BEIJING - Chinese authorities have forced thousands of Tibetan monks and nuns to leave a flourishing Buddhist academy in the western province of Sichuan, local officials said on Thursday.

Government officials ordered students at the Larung Temple Wumin Buddhist Academy to leave because of "concerns about social stability at the order of central authorities," an official at the provincial Religious Affairs Bureau told Reuters.

He declined to elaborate.

But the Washington-based International Campaign for Tibet (ICT) said in a statement authorities had tried several times to cut the number of students at the academy, which it said was the largest concentration of monks and nuns on the Tibetan plateau.

ICT said there were no reports of political or separatist activity at the academy, set up 10 years ago by a charismatic teacher named Khenpo Jigme Phuntsok.

However, it described the school as a "loose-knit community where students have to provide for themselves and are not under the formal control of any abbot" and one of the few places in the area providing a comprehensive Buddhist education.

China guarantees freedom of religion in its constitution but allows worship only through state-controlled religious bodies and maintains strict religious controls in Tibet to suppress loyalty to the region's exiled spiritual leader, the Dalai Lama.

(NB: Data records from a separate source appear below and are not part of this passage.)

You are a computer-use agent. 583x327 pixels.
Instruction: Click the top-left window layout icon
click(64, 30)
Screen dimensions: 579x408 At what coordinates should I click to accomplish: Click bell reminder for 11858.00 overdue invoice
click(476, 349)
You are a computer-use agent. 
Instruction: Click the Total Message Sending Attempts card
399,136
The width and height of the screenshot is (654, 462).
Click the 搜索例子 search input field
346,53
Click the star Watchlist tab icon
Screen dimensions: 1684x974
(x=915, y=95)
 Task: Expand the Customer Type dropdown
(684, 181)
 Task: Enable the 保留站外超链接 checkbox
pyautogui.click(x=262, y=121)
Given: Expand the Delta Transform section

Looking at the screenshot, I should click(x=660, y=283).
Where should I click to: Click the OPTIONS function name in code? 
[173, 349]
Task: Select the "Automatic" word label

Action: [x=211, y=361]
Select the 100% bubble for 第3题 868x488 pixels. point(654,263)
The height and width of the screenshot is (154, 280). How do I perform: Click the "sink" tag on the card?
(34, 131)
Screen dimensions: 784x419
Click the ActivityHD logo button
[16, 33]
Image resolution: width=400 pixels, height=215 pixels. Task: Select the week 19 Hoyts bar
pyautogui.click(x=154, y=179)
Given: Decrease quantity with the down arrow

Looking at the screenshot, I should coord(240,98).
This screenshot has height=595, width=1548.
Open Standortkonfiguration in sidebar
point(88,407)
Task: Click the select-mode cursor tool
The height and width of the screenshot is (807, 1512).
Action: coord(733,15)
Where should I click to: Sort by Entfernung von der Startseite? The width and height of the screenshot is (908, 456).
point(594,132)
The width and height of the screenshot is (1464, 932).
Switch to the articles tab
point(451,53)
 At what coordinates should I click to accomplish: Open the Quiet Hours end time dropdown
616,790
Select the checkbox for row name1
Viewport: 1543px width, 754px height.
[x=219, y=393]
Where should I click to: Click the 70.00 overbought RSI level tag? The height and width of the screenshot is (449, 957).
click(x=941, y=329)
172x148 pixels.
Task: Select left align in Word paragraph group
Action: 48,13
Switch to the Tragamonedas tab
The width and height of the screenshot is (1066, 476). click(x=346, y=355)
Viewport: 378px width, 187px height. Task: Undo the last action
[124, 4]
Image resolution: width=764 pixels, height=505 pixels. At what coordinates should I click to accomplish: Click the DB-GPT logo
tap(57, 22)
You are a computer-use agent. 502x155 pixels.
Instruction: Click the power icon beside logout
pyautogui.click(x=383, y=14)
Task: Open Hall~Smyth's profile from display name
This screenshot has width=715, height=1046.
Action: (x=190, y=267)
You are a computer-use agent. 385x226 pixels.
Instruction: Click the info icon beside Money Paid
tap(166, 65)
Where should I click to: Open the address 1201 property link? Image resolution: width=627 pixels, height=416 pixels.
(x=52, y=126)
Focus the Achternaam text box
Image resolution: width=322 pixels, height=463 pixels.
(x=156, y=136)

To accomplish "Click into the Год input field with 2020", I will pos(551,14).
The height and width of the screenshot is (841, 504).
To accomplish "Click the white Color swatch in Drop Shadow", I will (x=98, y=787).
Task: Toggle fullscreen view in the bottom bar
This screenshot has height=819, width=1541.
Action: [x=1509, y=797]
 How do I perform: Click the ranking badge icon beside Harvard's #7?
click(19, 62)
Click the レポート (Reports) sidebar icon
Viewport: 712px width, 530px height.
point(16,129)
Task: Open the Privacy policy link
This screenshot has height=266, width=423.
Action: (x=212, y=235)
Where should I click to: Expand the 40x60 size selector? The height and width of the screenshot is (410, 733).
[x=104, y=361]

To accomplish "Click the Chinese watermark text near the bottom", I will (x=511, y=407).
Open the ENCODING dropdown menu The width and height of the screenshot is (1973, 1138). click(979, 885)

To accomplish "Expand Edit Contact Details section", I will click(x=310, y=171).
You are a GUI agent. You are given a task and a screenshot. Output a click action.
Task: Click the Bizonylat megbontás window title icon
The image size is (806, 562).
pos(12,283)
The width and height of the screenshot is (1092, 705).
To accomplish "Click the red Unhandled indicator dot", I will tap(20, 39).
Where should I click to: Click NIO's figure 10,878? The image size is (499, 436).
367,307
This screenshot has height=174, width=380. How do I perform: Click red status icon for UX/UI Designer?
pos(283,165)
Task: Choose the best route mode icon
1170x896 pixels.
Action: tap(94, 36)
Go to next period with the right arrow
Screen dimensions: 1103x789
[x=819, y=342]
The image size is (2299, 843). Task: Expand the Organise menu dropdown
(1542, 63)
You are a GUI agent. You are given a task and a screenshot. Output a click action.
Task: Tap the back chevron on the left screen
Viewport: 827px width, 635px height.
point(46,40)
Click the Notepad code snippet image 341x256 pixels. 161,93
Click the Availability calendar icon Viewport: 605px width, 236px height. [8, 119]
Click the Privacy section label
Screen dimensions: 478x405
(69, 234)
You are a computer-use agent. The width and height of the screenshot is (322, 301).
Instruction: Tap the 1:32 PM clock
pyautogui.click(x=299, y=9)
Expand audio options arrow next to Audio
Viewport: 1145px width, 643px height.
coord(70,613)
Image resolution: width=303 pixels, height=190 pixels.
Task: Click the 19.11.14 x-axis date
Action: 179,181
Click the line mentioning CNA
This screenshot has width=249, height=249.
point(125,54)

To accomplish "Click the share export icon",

The Dalai Lama, who fled to India in 1959, accuses Beijing of systematically destroying Tibetan religion and culture since Chinese troops over-ran the region in 1950.

BUILDINGS DESTROYED

The academy in Sertar county, near the borders of Tibet and Qinghai province, used to have some 8,000 monks and nuns, including 3,000 from the Han Chinese ethnic majority and members of other ethnic groups, one monk at the academy told Reuters.

Government officials asked thousands of them, both Tibetan and Chinese, to clear the compound but did not given a reason, said the monk, who declined to be named.

"Thousands of monks and nuns have already left," he said. "We heard that the government wanted to leave only 1,400 of us at the place."

"The government said it would tear down the houses after we leave."

Many of the monks and nuns were reluctant to go but there were no clashes with the authorities, he said.

A Sertar county official said the government was "cleaning up the place and putting things in order," but declined further comment.

Officials at the State Religious Affairs Bureau in Beijing said they were not aware of the issue.

ICT said Phuntsok, the academy's founder, had previously asked authorities to protect his students' right to freedom of religious belief.

Phuntsok also refused to ask his students to leave as they had come of their own accord, not at his invitation, ICT said.